In The News
Oil hovers below $50 as recovery doubts linger
SINGAPORE — Oil prices lingered below $50 a barrel Friday in Asia as investors weighed a possible second-half recovery in U.S. crude demand against recent dismal economic data reflecting a severe recession.
Benchmark crude for May delivery fell 35 cents to $49.63 a barrel by late afternoon in Singapore in electronic trading on the New York Mercantile Exchange. The contract on Thursday rose 73 cents to settle at $49.98.
Oil prices have bobbed around $50 a barrel this month as the current backdrop of high unemployment, weak consumer demand and falling corporate profits has tempered investor optimism about an eventual economic rebound.

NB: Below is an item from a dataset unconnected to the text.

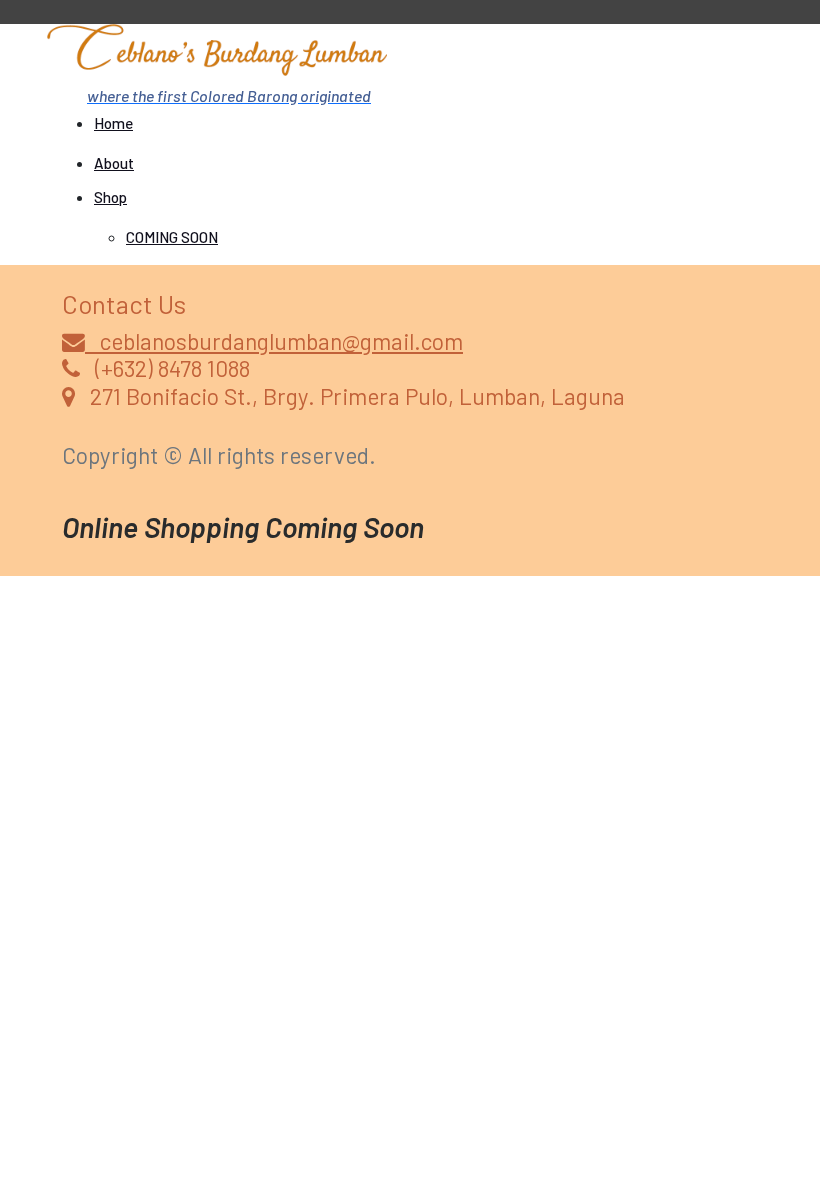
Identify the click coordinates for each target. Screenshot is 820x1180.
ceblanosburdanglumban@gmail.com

"We know there will be a recovery, people are just wary about when it will happen," said Gerard Rigby, an energy analyst with Fuel First Consulting in Sydney "We need better economic news to break it out of this range."
Falling crude demand and rising inventories have kept prices from rising higher. Storage facilities for crude oil in the U.S. have been swelling since the end of February, bloating to a nearly 19-year high last week.
Stores of natural gas also are rising. The Energy Information Administration said Thursday that U.S. natural gas inventories rose by 21 billion cubic feet for the week ended April 10. The 1.695 trillion cubic feet in storage was 23 percent above the five-year average.
Early signs that the worst of the recession may be over have helped bolster prices. On Thursday, the government's weekly unemployment claims fell more than expected for the second straight week and a snapshot of regional manufacturing from the Philadelphia Federal Reserve was better than expected.
Still, the unemployment rate is at its highest since 1983 at 8.5 percent.
"People think the worst is over, but it hasn't really flowed through to the statistics yet," Rigby said.
One possible catalyst for a price move is a potential production cut by the Organization of Petroleum Exporting Countries. OPEC, which next meets on May 28, has announced output quota reductions of 4.2 million barrels a day since September.
"If the price stayed near $50 and inventories stay high, I think they'll definitely cut," Rigby said. "OPEC wants the prices above $70 so they'll try to push it up."
In other Nymex trading, gasoline for May delivery was steady at $1.47 a gallon and heating oil fell 0.98 cent to $1.42 a gallon. Natural gas for May delivery slid 2.9 cents to $3.57 per 1,000 cubic feet.
In London, Brent prices fell 16 cents to $52.90 a barrel on the ICE Futures exchange.